Since 1993, the beginning of the new league year in March has brought with it the sudden opening of the free agent market. One day, players with expiring contracts are bound to a team and subsequently off limits to all others; the next day, at the stroke of midnight, (or, in recent years, at 4:00 p.m.), they can talk to whomever they wish.
Thus deals for the most coveted players were officially struck in the hurried first few hours of free agency, sometimes in the dead of night. It was something of a zero-to-sixty process. Recognizing the awkwardness of this procedure, the NFL has come up with a new method, beginning in 2013.

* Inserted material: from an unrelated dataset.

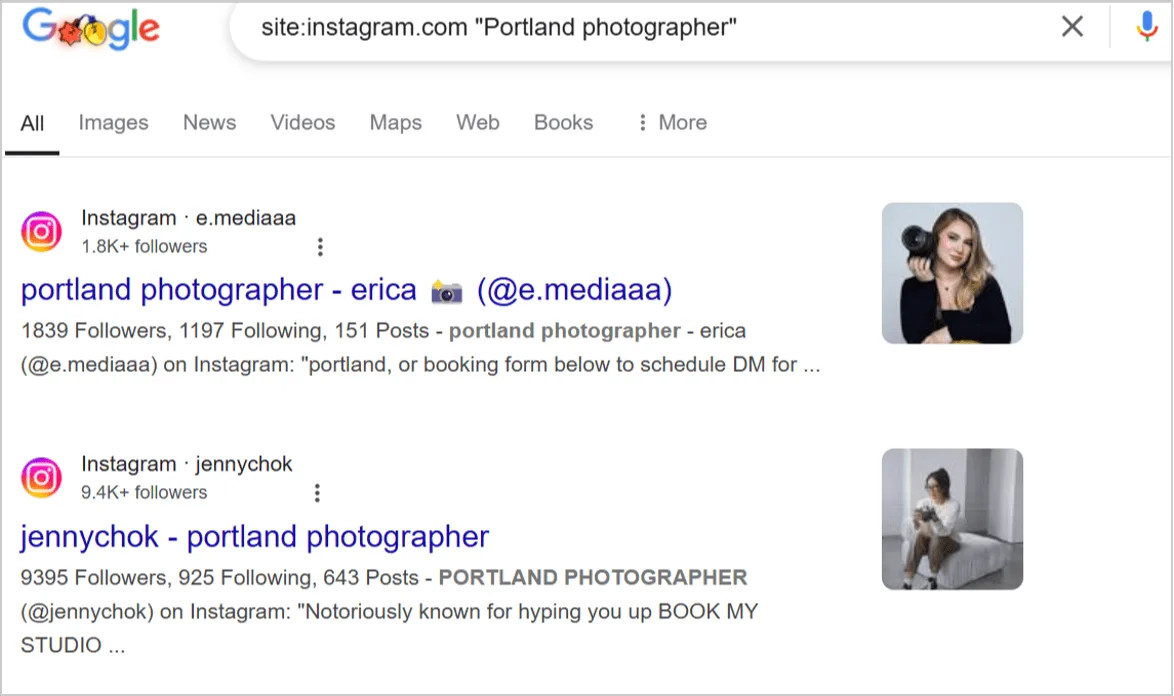The height and width of the screenshot is (696, 1174).
Task: Open the three-dot options for the jennychok result
Action: point(317,492)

The 2013 league year will begin at 4:00 p.m. ET on Tuesday, March 12. That remains the soonest that a free agent could sign with a new team. However, there is now a three-day period in which club representatives are allowed to speak with the certified agents of players who are going to become unrestricted free agents. From March 9-11 this year, teams can even enter into contract negotiations with those agents, though nothing can be finalized before the 12th.
The upshot is that teams intending to make significant use of free agency this year should be able to open the market with at least an idea of what they may be able to accomplish. Of course, the three-day "grace period" may also allow pending free agents more of a window to shop their services between several teams, or between a new team and their original club. Since this is the first year under the new system, there is likely to be something of a learning curve for teams, players and agents as the implications of the three-day lead-up become clearer.

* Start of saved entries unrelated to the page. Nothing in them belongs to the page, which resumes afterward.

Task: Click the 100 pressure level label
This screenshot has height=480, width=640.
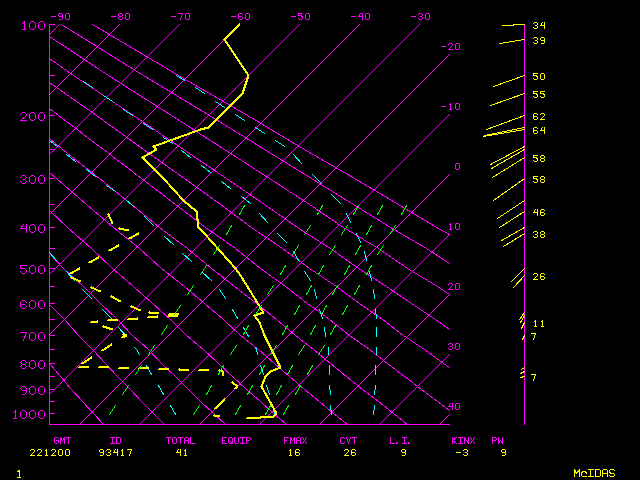Action: [x=33, y=25]
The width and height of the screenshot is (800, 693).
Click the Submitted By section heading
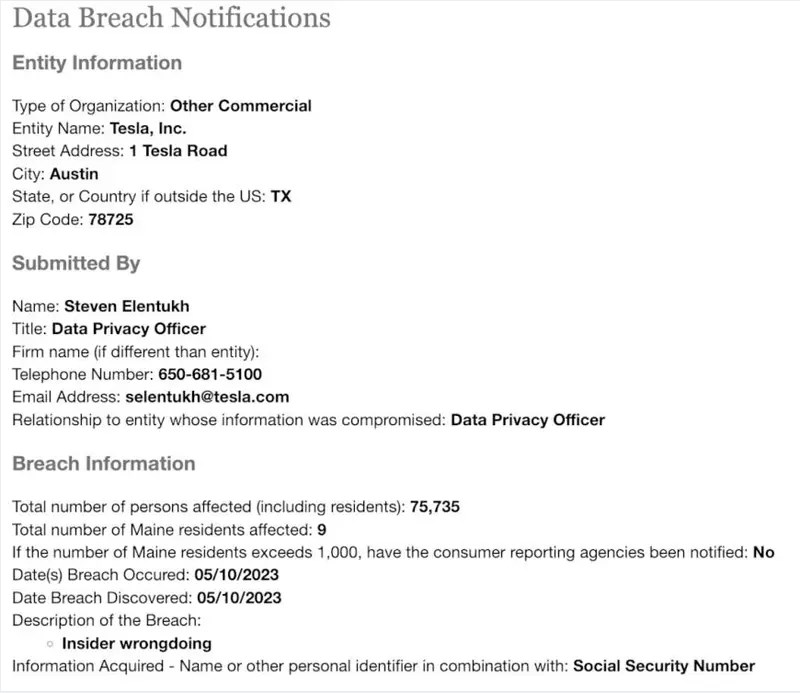point(76,263)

This new period only applies to pending unrestricted free agents, and not to restricted or exclusive rights free agents. An unrestricted free agent is a player who has accrued four seasons of free agency credit and has an expiring contract. Players who have three years of free agency credit and have been extended a tender offer by their original team are restricted free agents, and that brings with it such things as right-of-first-refusal and draft-pick compensation. Players with fewer than three years of free agency credit and an expiring contract are exclusive rights free agents and can only negotiate with their original clubs as long as they have received tender offers.
That kind of behind-the-scenes work – extending tender offers and tending to the upcoming salary cap – will occupy teams in the coming weeks, as will the Scouting Combine in Indianapolis and a handful of regional combines. Still, March 12 is the next enormous day on the NFL calendar, and it is sure to be as eventful as every free agency opening, with big-name players holding up new jerseys in new cities. Last spring, it happened to be the Buccaneers who made the biggest splash, signing Vincent Jackson, Carl Nicks and Eric Wright in rapid fashion. The only difference this time around is that there may be a little more advanced warning.